Гоголь полагал, что дворяне, получая книжное образование по западным образцам, отдалились от русского народно-православного духа. Александр Грибоедов покаянно писал:

«Каким чёрным волшебством сделались мы, русские дворяне, чужие между своими! Финны и тунгусы скорее приемлются в наше собратство, становятся выше нас, делаются нам образцами, а народ единокровный, наш народ разрознен с нами и навеки!

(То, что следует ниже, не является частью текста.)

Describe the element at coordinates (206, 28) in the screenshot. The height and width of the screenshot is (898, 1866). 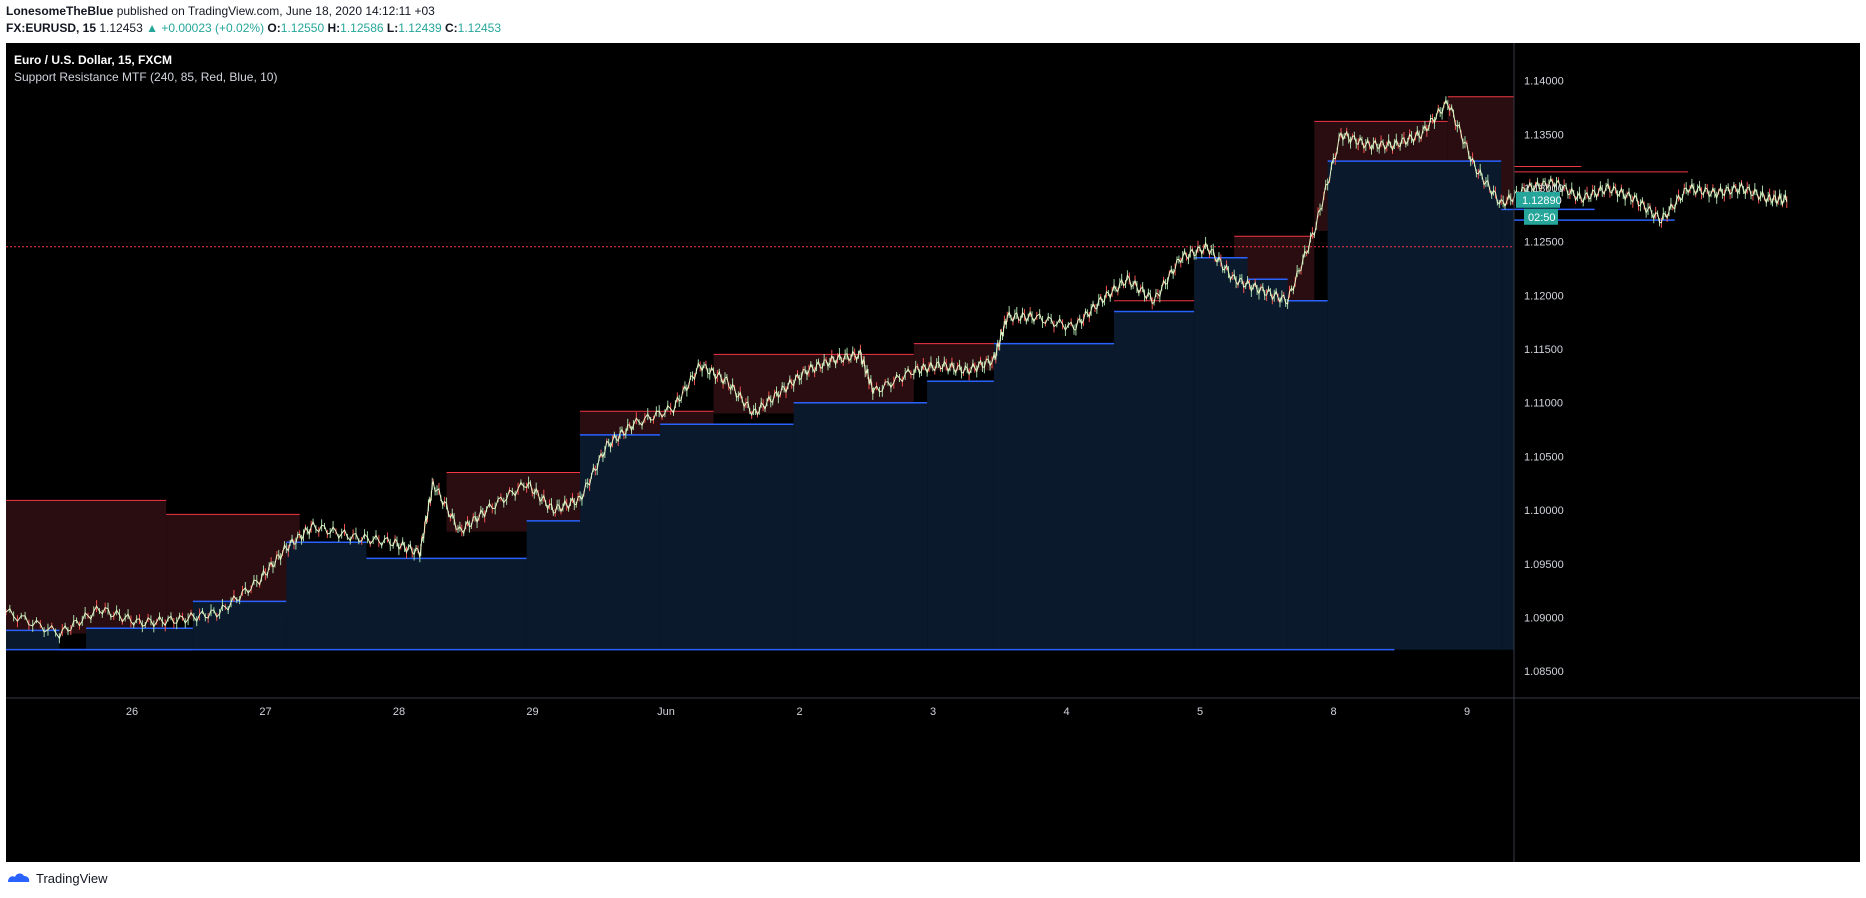
I see `price-change: ▲ +0.00023 (+0.02%)` at that location.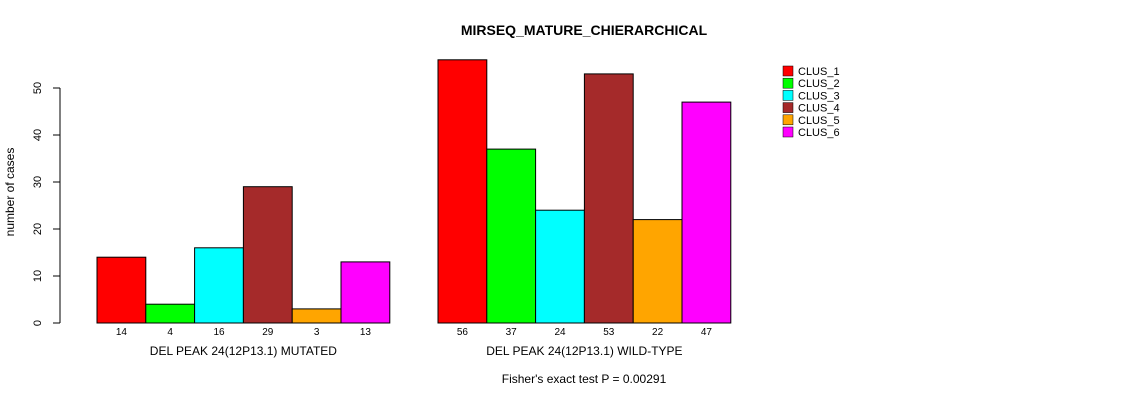 The width and height of the screenshot is (1140, 400). I want to click on bar-count-label: 53, so click(609, 332).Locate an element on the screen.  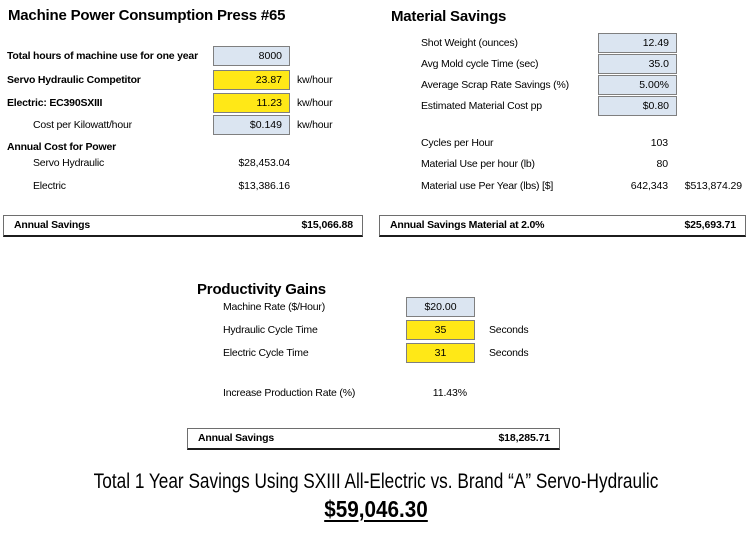
table-row: Cycles per Hour 103 is located at coordinates (376, 143).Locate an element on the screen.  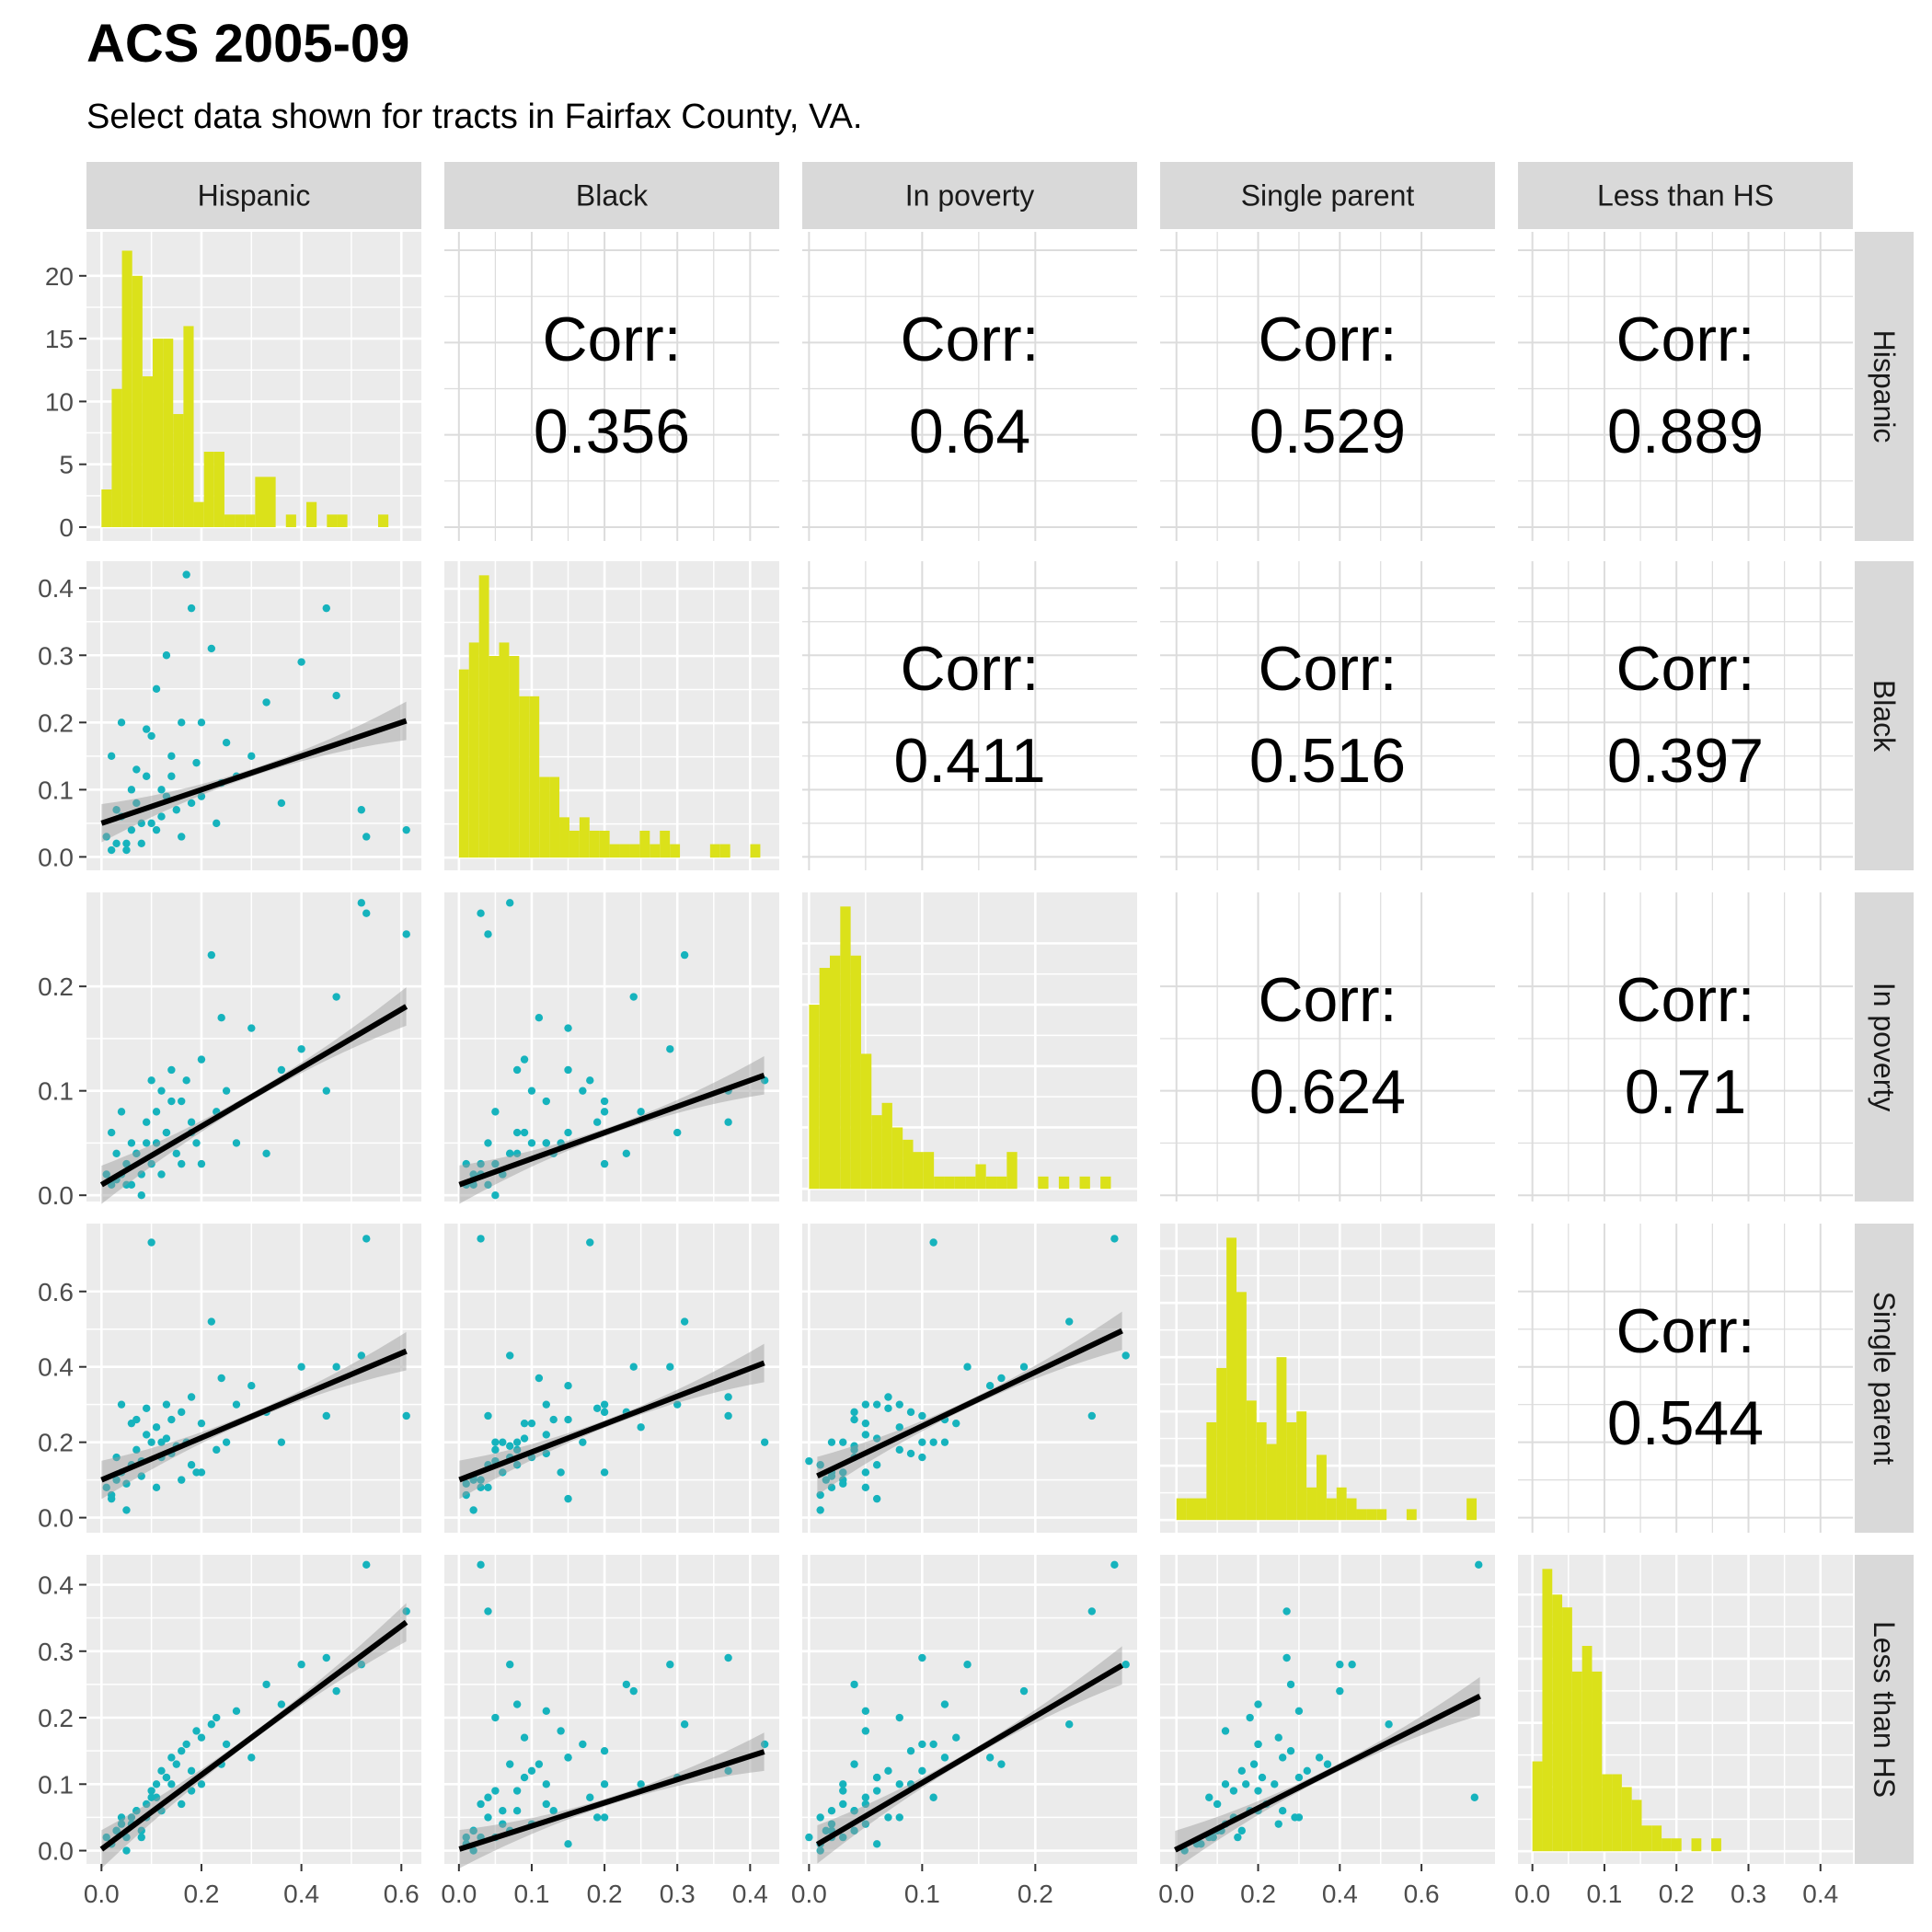
x-tick-label: 0.4 is located at coordinates (750, 1894).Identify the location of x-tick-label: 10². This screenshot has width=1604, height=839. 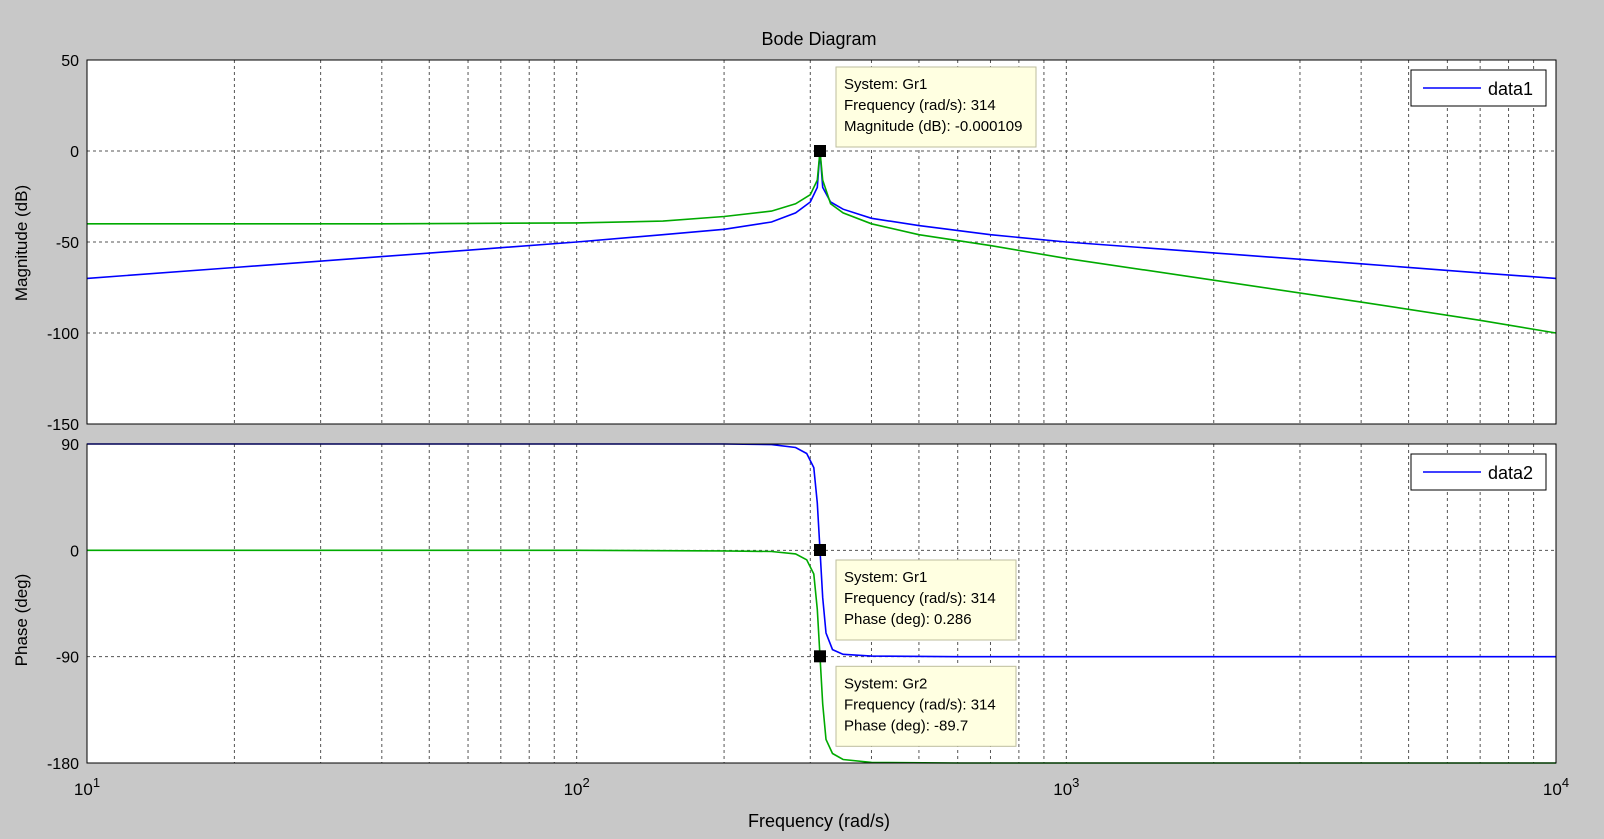
(577, 787).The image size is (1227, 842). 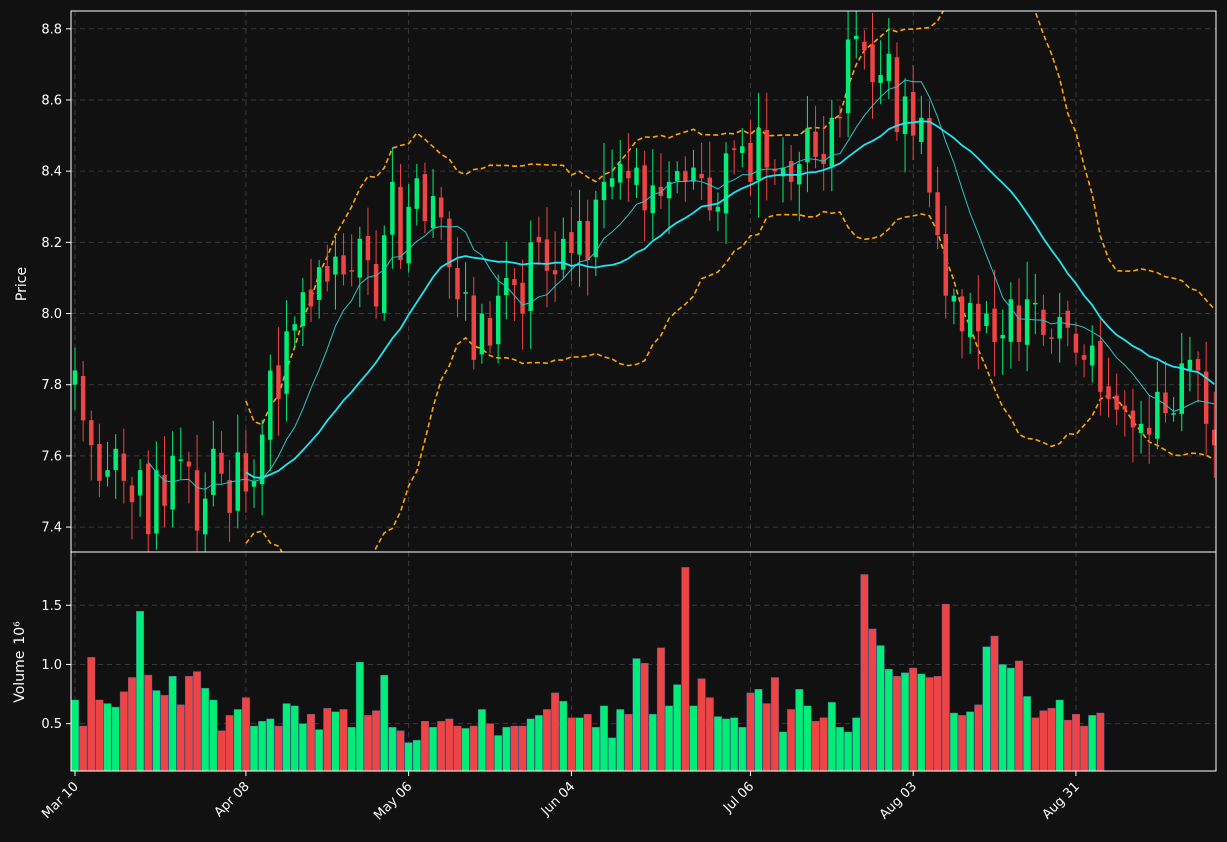 What do you see at coordinates (52, 666) in the screenshot?
I see `volume-tick-label: 1.0` at bounding box center [52, 666].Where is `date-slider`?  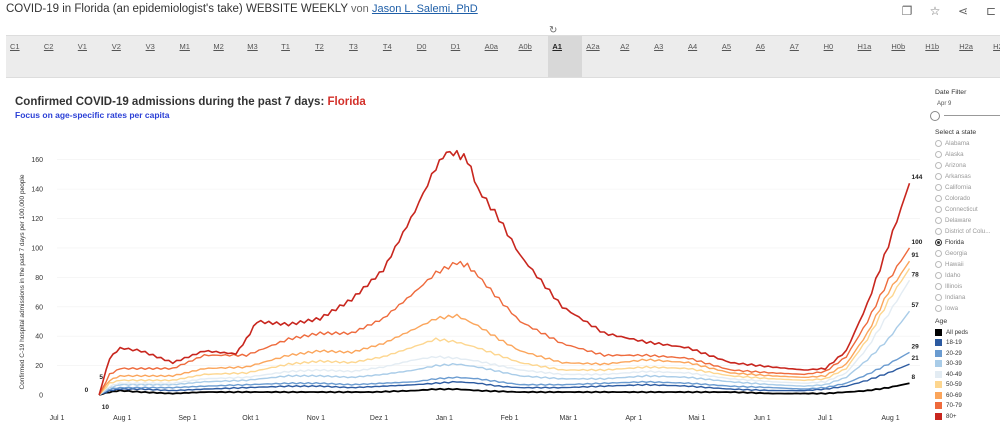
date-slider is located at coordinates (965, 116).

Если бы каким-нибудь случаем сюда занесён был иностранец, который бы не знал русской истории за целое столетие, он конечно бы заключил из резкой противоположности нравов, что у нас господа и крестьяне происходят от двух различных племён, которые не успели ещё перемешаться обычаями и нравами».

Пушкин, потомственный дворянин, получивший блестящее образование в Царскосельском лицее, рассаднике богохульства, но однажды вспомнивший няню, крестьянку Арину Родионовну, возлюбивший всё русское народное, с болью обличал «просвещенных» дворян:

«Ты просвещением свой разум осветил,

Ты правды лик увидел,

И нежно чуждые народы возлюбил,

И мудро свой возненавидел…».

Ненавидящее простолюдинов дворянство смогло вызвать искренние ответные чувства. Для русских крестьян, коих по переписям восемьдесят процентов от населения России, дворяне — неруси и нехристи. Мужик всегда знал, что для барина он дерёвня тёмная, недоумок, рабочая скотина, чёрная кость.